流体力学作为器官发生中组织尺度机械信号传导的驱动因素。
Fluid mechanics as a driver of tissue-scale mechanical signaling in organogenesis.
作者信息
Gilbert Rachel M, Morgan Joshua T, Marcin Elizabeth S, Gleghorn Jason P
机构信息
Department of Biomedical Engineering, University of Delaware, Newark, DE 19716.
出版信息
Curr Pathobiol Rep. 2016 Dec;4(4):199-208. doi: 10.1007/s40139-016-0117-3. Epub 2016 Sep 29.
Abstract
PURPOSE OF REVIEW
Organogenesis is the process during development by which cells self-assemble into complex, multi-scale tissues. Whereas significant focus and research effort has demonstrated the importance of solid mechanics in organogenesis, less attention has been given to the fluid forces that provide mechanical cues over tissue length scales.
RECENT FINDINGS
Fluid motion and pressure is capable of creating spatial gradients of forces acting on cells, thus eliciting distinct and localized signaling patterns essential for proper organ formation.
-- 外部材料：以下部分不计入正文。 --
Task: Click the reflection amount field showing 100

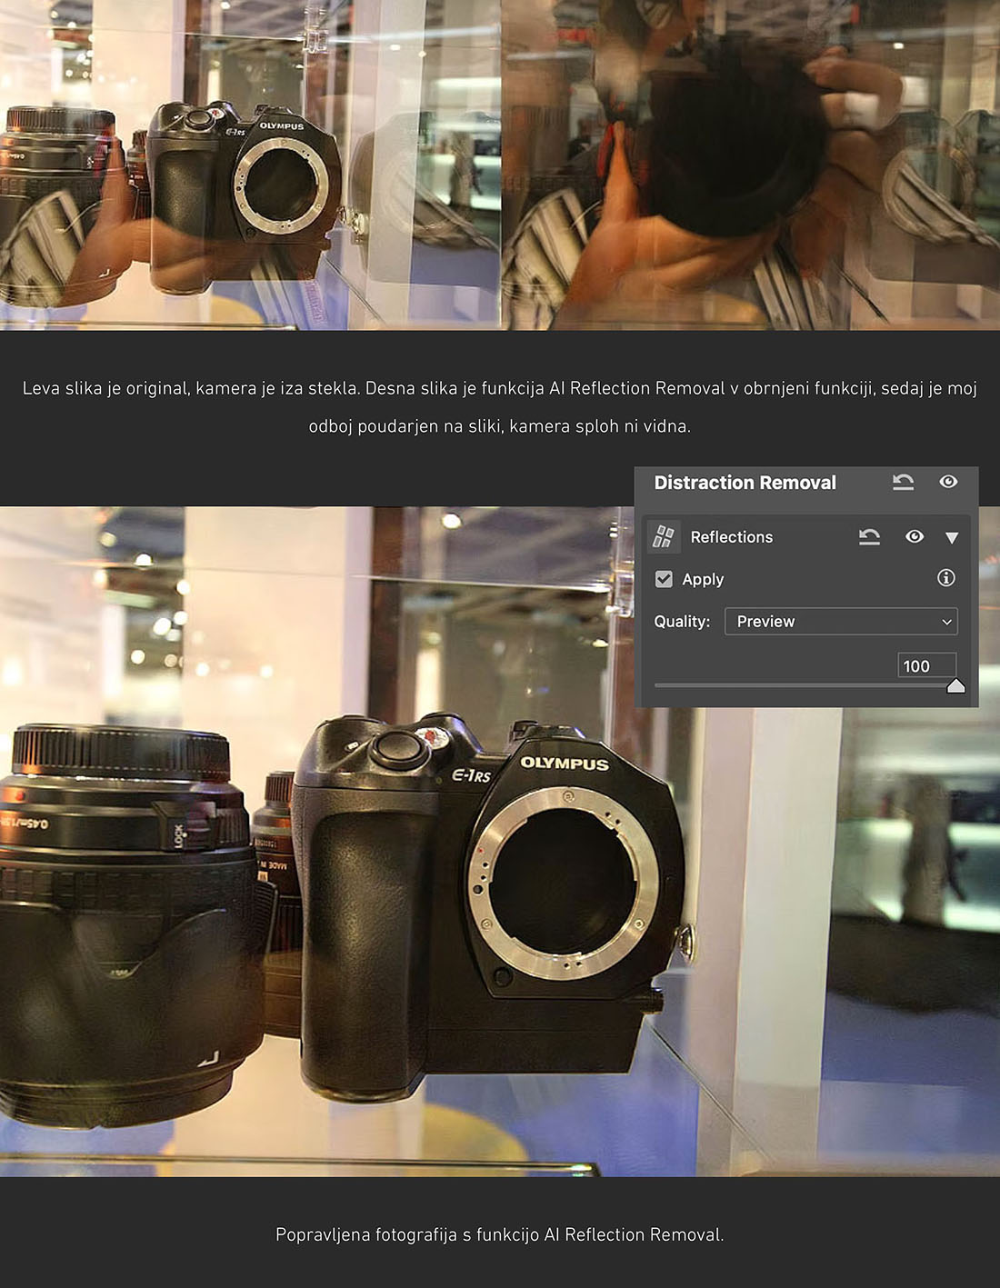Action: coord(925,666)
Understanding the multi-scale nature of the mechanics is critically important to decipher how mechanical signals sculpt developing organs.
SUMMARY
This review outlines various mechanisms by which tissues generate, regulate, and sense fluid forces and highlights the impact of these forces and mechanisms in case studies of normal and pathological development.
摘要
综述目的
器官发生是发育过程中细胞自我组装成复杂的多尺度组织的过程。尽管大量的关注和研究工作已经证明了固体力学在器官发生中的重要性,但对于在组织长度尺度上提供机械信号的流体力关注较少。
最新发现
流体运动和压力能够产生作用于细胞的力的空间梯度,从而引发对正常器官形成至关重要的独特且局部的信号模式。理解力学的多尺度性质对于解读机械信号如何塑造发育中的器官至关重要。
总结
本综述概述了组织产生、调节和感知流体力的各种机制,并在正常和病理发育的案例研究中突出了这些力和机制的影响。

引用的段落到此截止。